The ongoing, heartbreaking saga of Detective Luther Hall underscores one of the most serious problems confronting the St. Louis Metropolitan Police Department: whether its own officers can be trusted to tell the truth and to uphold the law regardless of who breaks it. Hall was beaten and maimed by his own colleagues while working undercover in 2017. His efforts to hold his attackers accountable have run into the infamous blue wall of silence — the unspoken code among officers never to turn on their own.
Hall, who is Black, has tried for 4 1/2 years to get justice, but he's so discouraged that he's considering leaving St. Louis altogether as his city affirms its national reputation as hopelessly corrupt and unredeemable. If a Black officer cannot even get justice when there were dozens of fellow officers who witnessed his beating, how can average citizens ever trust this department to protect and uphold their rights?

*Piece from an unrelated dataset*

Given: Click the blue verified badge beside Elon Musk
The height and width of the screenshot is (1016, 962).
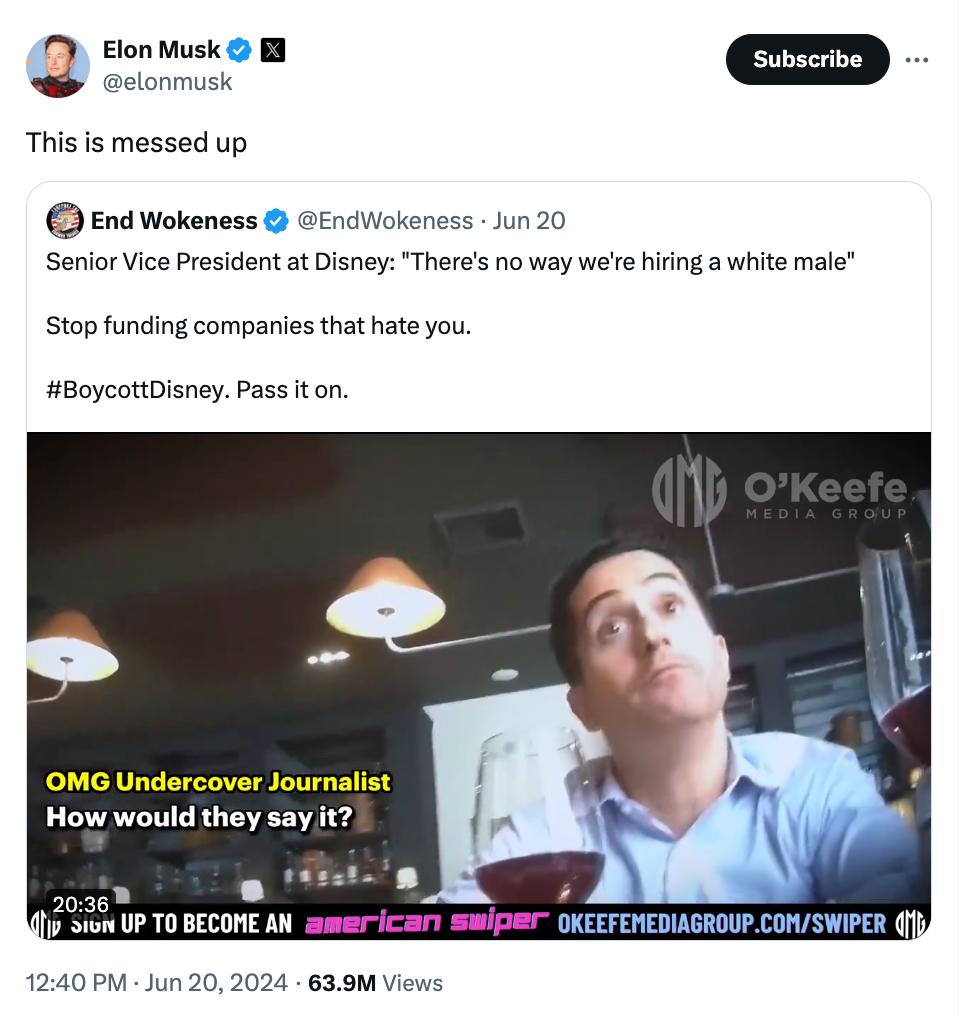Looking at the screenshot, I should click(240, 49).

Police Chief John Hayden's silence on this issue speaks volumes. Whatever his legacy might be upon retirement, he will nevertheless be remembered as just another brick in that impenetrable blue wall. The police union likewise sheepishly avoids acknowledging the obvious abuse of power by the officers involved and those around them who witnessed the abuses.
Dozens of riot officers were present on Sept. 17, 2017, when protesters marched through streets of downtown to protest police brutality and unaccountability after an officer's acquittal in the shooting death of a suspect under highly questionable circumstances. Some protesters got violent and destroyed property. They deserved to be singled out and arrested. The police department infiltrated the protesters with two undercover officers, one of whom was Hall, who used his phone to record law-breaking protesters and transmit the video back to the department. It turned out that no one on the other end was paying any attention.

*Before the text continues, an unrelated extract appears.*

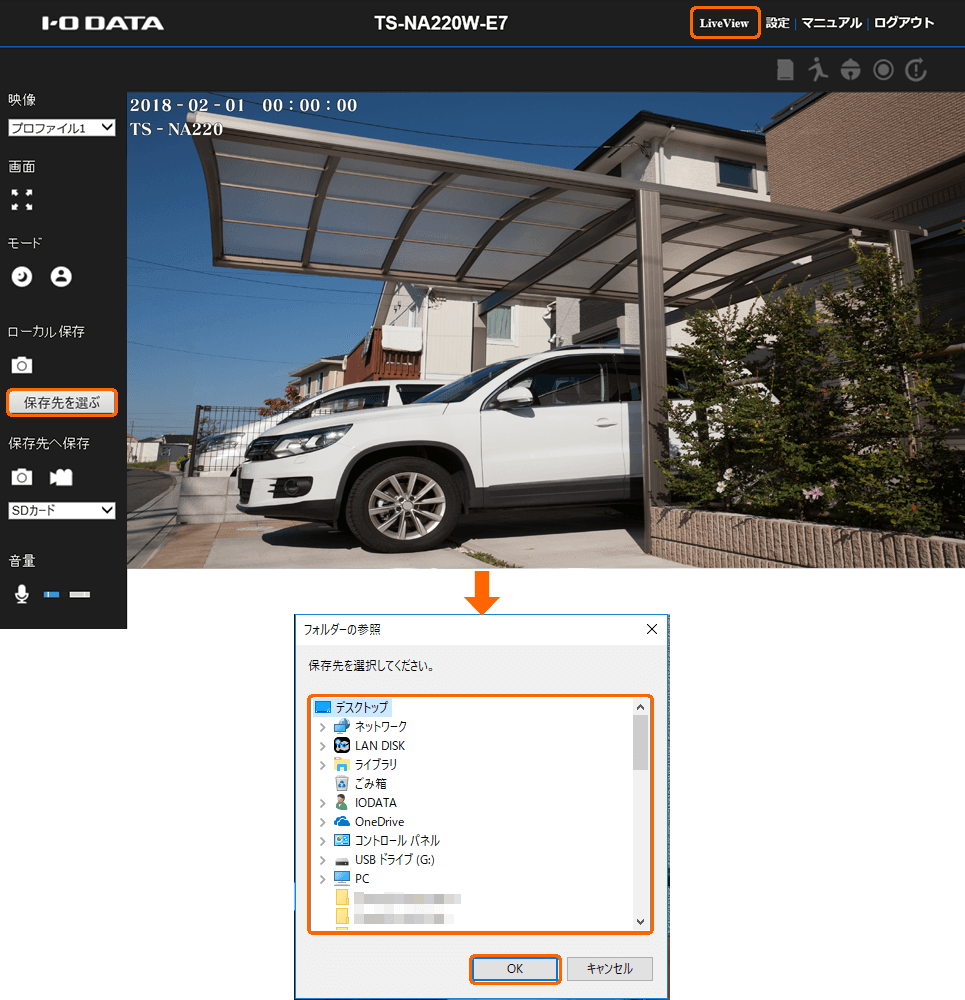
Task: Toggle the person mode icon under モード
Action: point(61,277)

Riot officers declared a curfew and used a technique to corral protesters, onlookers and a journalist. Hall, caught in the police trap, was pushed to the ground, restrained and beaten. Officers bashed his face against the pavement. One smashed his phone, thus destroying the evidence of the officers' abuse. Of five officers charged in Hall's case, only one was sentenced to serious prison time.
Hall's injuries will be with him forever — a lifetime sentence for having served selflessly. Racist texts by fellow officers have only added to the sting. No wonder he has lost hope in this city.

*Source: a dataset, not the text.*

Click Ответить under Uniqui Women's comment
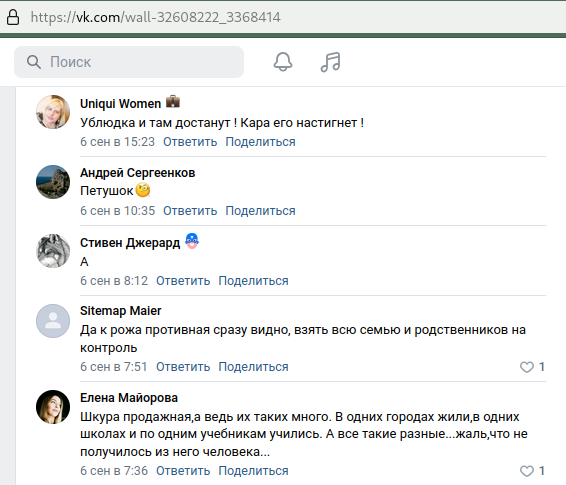pos(190,142)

A year ago, Hayden pledged an internal investigation accompanied by a tepid statement calling for accountability. The public still awaits.
Until police commanders find a way to dismantle the blue wall and instill a new code among officers — that the law reigns supreme and must apply equally to officers as well as civilians — then the police department can never hope to gain the trust and cooperation of the St. Louisans it purports to serve.